Pre-determination of Benefits:
There are times in which you may be in a position which requires you to purchase an expensive item – i.e., a wheelchair, CPAP machine, prosthetic devices, etc. For items over $500, Canada Life may coordinate your claim directly with the service provider. For this to be accomplished, a pre-determination of benefits (pre-authorization) must be established.
This is a process that occurs before any services are performed, in which the provider outlines a proposed course of treatment and estimated costs. Canada Life will then specify the dollar amount and services that would be considered, if covered, by the CISVA Extended Healthcare plan. Canada Life requires the following information when submitting a pre-determination of benefits:
- letter from the doctor outlining diagnosis & prognosis, confirming necessity for the specified equipment;
- estimate from the service provider detailing the required equipment and applicable costs;
- a note from yourself (the employee) confirming and authorizing Canada Life to coordinate the claim directly with the service provider; therefore, reimbursing them directly;
- Extended Health claim form must be attached. Please indicate that this is a pre-determination which is why there will not be a purchase date on the invoice.
Take a photocopy for your own records and forward all originals to Canada Life for review.
Are special exams, e.g. MRI or CatScan or PetScan covered?
No. Canada life will not cover services or supplies that are covered by the government plan in the insured person’s home province.

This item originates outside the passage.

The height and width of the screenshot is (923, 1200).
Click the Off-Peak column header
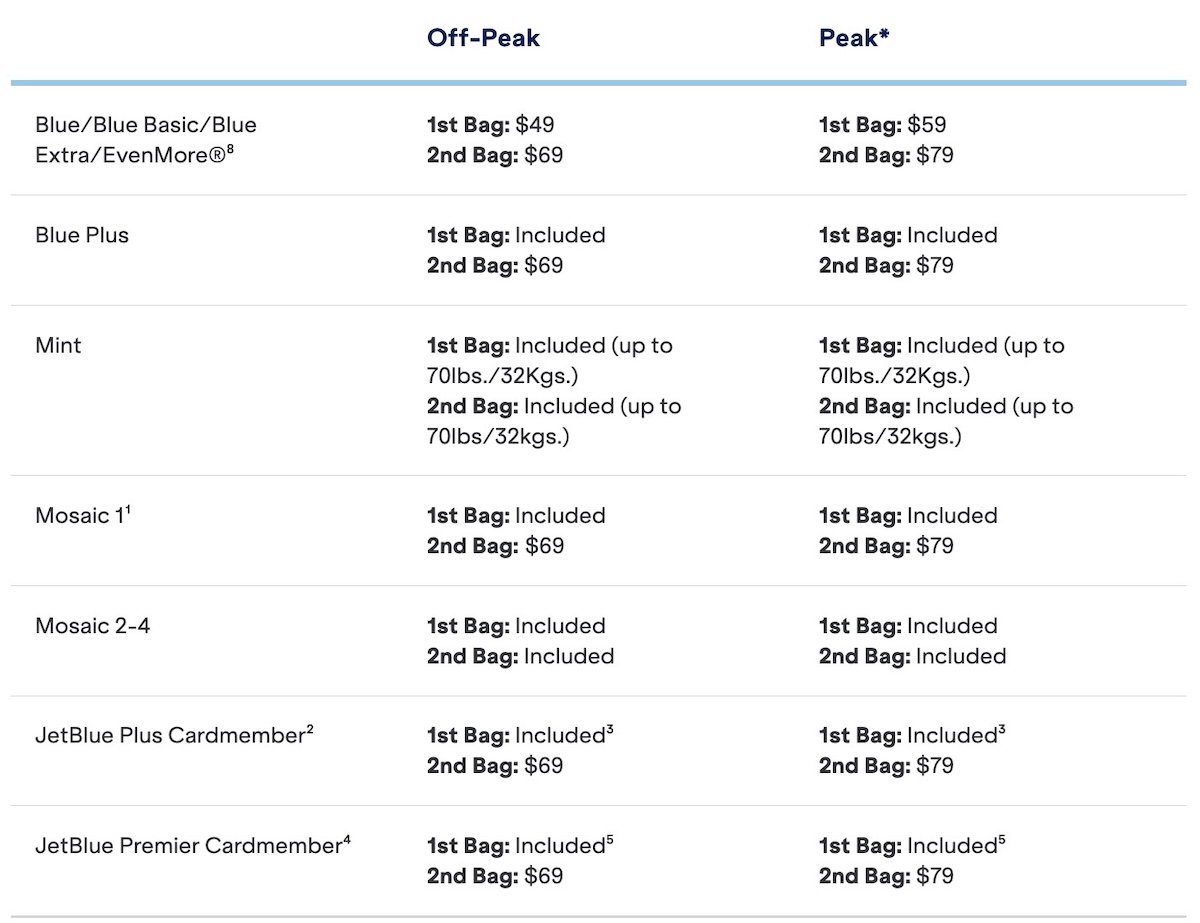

Coverage is provided for wigs for permanent hair loss as a result of any injury or disease, or temporary hair loss as a result of medical treatment for any disease. Benefits are available following chemotherapy or radiation treatment or for total hair loss from Alopecia Totalis (please refer to the Medical services and equipment section of your benefit booklet for plan maximums). However, Canada Life will allow coverage of wigs for other medical conditions as well. Please refer to the following conditions that are covered:
- Alopecia Totalis
- Alopecia – areata, congenitalis, leprotica, medicamentosa, neurotica, scarring alopecia
- Cancer – chemotherapy
- Psuedopelade Broque – form of Alopecia Areata
Do I need to get travel insurance when I go outside of B.C. – or outside of Canada?
No, you don’t if you are an eligible employee within Benefit Class 1, 2, 4 or 8. Our Extended Healthcare plan provides 100% coverage for various emergency & unforeseen medical expenses up to $1 million for each insured person for all the eligible covered costs related to any medical emergency.
Yes, you do if you are an eligible employee within Benefit Class 3. Although the reimbursement level for these types of eligible expenses continues to be reimbursed at 100%, the benefit maximum is cut-back to a maximum of $10,000 per insured individual.
Yes, you do if you are an eligible employee within Benefit Class 5. Although the reimbursement level for these types of eligible expenses continues to be reimbursed at 100%, the benefit maximum is cut-back a maximum of $500,000 per insured individual.
Note: Each adult travelling should be carrying a Travel Assist booklet, which provides the toll-free telephone contact to direct payment to the medical provider anywhere in the world. The employee’s name, group policy number (No. 335645) and identification numbers are to be written on the back cover. A PDF copy of this booklet can be located within the Booklets section of the CISVA website.
Important: You must contact the Canada Life Out-of-Country department to verify any coverage that is in place for this benefit. Please call them directly from 6:00 am – 3:00 pm (Pacific Standard Time) at 1-800-957-9777.